There are sometimes situations where an employer retaliates against them because the worker complained about being incorrectly classified. This can lead to the worker losing rights employees have, such as payment for overtime. This can be considered either discrimination or retaliation. The worker has the ability to officially lodge a complaint with the office of the Labor Commissioner for being discriminated or retaliated against. However, the Labor Commissioner has no authority to get involved in a situation where a worker is actually an independent contractor. A worker can sue against the hiring entity if they do not want to file a complaint with the office of the Labor Commissioner.
There is no grace period for employers when it comes to paying payroll taxes due. They will be required to pay given the number of employees within their company as of 1/1/20. If an employer has not registered with EDD as a unit of employment, they should register and start to file and pay taxes owed.
EDD determines employment status by conducting an audit in regards to employment taxes. It can also make a determination on an Unemployment or State Disability Insurance benefits claim. When there was work that was done before 1/1/20, a worker’s employment status is decided by what the current provisions within the Unemployment Insurance Code section 621(b) are. This section demands EDD apply the Borello test to make a determination. When work has been done on or after 1/1/20, EDD determines a worker’s employment status differently. It looks at the results of the test noted within AB 5. When determining independent contractor vs employee, EDD now use the ABC test but not exclusively.
Yes, there are. The Unemployment Insurance Code includes exclusions for some kinds of services from its definition of what employment is. This will affect a worker who is able to receive Unemployment Insurance benefits. Even after AB 5 becomes codified, these exclusions will stay in effect.
Yes, they do. If the EDD were to discover that a worker is being misclassified as an independent contractor instead of an employee, there are major risks. The hiring entity has certain obligations it must adhere to, according to the Unemployment Insurance Code. The risks include not paying enough for taxes owed and needing to pay the payroll taxes of their employees. Both of these risks can result in some rather high penalties and/or interest. The financial risks and harm is severe for an employer to categorize a worker as an independent contractor vs employee.
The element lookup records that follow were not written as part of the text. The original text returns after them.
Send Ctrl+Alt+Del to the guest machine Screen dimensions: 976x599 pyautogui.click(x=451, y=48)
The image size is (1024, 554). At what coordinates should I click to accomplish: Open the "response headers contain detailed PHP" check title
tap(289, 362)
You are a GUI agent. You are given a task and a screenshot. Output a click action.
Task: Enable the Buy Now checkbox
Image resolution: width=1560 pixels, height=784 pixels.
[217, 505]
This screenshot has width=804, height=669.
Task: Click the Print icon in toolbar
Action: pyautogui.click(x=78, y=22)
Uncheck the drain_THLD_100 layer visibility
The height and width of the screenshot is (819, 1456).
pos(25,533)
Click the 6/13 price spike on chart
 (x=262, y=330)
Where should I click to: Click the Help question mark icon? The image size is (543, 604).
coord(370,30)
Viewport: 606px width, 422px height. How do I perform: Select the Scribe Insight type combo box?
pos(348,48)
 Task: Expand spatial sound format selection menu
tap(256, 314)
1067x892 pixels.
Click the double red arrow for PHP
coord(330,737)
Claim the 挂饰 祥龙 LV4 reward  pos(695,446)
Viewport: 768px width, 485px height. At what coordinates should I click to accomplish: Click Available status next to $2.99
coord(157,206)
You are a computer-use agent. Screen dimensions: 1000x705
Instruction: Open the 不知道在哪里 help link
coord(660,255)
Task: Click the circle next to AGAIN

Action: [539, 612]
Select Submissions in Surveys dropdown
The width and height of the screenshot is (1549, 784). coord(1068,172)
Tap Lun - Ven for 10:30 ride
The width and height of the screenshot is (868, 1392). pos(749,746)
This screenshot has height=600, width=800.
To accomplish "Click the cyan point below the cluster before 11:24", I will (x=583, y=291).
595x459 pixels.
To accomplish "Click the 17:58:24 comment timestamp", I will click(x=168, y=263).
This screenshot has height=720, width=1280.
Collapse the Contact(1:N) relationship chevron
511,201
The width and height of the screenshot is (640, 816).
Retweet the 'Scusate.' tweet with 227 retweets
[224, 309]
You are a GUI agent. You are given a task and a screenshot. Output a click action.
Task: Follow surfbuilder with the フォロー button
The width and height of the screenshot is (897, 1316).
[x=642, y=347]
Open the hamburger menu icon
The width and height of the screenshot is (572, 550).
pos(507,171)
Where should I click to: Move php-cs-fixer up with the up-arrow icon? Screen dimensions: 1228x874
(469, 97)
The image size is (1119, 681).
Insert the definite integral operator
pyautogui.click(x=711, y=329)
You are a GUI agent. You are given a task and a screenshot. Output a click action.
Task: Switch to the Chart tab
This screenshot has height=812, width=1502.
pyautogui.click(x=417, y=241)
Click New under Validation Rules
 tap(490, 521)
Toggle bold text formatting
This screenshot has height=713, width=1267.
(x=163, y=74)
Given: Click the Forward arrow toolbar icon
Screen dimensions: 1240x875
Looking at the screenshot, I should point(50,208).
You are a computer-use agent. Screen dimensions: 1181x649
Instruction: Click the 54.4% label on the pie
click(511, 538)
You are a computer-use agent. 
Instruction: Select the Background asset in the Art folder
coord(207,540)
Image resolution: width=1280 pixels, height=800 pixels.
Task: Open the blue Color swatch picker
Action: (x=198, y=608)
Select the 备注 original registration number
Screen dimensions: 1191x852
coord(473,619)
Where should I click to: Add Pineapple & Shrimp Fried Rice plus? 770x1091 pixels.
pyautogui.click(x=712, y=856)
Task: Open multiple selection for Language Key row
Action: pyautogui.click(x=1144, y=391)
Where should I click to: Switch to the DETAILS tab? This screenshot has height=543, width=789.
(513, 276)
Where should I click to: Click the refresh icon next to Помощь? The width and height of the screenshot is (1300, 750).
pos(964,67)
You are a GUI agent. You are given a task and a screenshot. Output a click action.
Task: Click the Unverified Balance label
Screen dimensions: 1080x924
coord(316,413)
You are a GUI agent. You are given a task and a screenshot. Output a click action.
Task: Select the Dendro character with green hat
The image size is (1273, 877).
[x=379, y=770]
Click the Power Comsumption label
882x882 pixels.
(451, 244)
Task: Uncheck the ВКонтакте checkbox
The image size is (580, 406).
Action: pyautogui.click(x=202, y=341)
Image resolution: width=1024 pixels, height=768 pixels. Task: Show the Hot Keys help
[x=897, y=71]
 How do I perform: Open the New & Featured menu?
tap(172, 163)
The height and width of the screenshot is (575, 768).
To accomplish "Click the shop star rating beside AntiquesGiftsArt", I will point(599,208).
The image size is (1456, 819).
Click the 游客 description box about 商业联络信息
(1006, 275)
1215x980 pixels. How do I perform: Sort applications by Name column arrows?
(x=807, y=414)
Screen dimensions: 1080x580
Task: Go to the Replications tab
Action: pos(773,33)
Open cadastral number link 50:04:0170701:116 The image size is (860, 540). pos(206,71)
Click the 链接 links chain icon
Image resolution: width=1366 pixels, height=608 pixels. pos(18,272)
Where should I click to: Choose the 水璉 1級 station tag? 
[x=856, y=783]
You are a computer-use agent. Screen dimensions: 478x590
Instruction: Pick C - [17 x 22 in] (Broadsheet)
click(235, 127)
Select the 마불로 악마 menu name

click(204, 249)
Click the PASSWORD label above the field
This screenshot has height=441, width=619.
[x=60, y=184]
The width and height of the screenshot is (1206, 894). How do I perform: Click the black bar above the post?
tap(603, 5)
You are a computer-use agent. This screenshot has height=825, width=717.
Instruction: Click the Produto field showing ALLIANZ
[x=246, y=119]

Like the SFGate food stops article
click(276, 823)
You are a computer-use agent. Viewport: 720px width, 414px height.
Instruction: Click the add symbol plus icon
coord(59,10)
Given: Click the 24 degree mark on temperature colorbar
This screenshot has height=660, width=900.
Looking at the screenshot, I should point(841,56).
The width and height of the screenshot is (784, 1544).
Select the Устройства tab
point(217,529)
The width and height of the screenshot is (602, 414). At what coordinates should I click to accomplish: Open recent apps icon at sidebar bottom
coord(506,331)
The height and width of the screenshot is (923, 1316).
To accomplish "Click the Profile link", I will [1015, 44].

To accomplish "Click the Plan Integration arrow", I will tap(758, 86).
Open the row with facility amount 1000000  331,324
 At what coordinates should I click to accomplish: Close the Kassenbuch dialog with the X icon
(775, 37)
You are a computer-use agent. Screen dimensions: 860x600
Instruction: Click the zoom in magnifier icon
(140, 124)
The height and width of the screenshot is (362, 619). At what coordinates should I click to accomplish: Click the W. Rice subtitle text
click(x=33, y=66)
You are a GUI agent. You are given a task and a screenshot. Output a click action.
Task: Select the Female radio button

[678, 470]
Yes, there are. Tax implications exist when a worker gets classified as an independent contractor. This is for federal and state tax purposes. There is an entity in the state of California that is responsible for the administration of personal income and franchise tax. The Franchise Tax Board, being this entity, offers guidance on answering this question. Depending on whether a worker is an employee or independent contract, different requirements to report taxes and file requirements are in place. The Franchise Tax Board has additional information on these requirements. For many employers, there are financial benefits for categorizing a worker as an independent contractor vs employee.
Yes, a worker can be considered to be an employee within the state of California, even if this is not the case when it comes to federal law. The reason for this is that tests which are utilized to ascertain employee status are different from those utilized when the federal law is considered. Federally, one way the determination of employee status is made is by using the Fair Labor Standards Act (FLSA). Federal laws complicates determining independent contractor vs employee.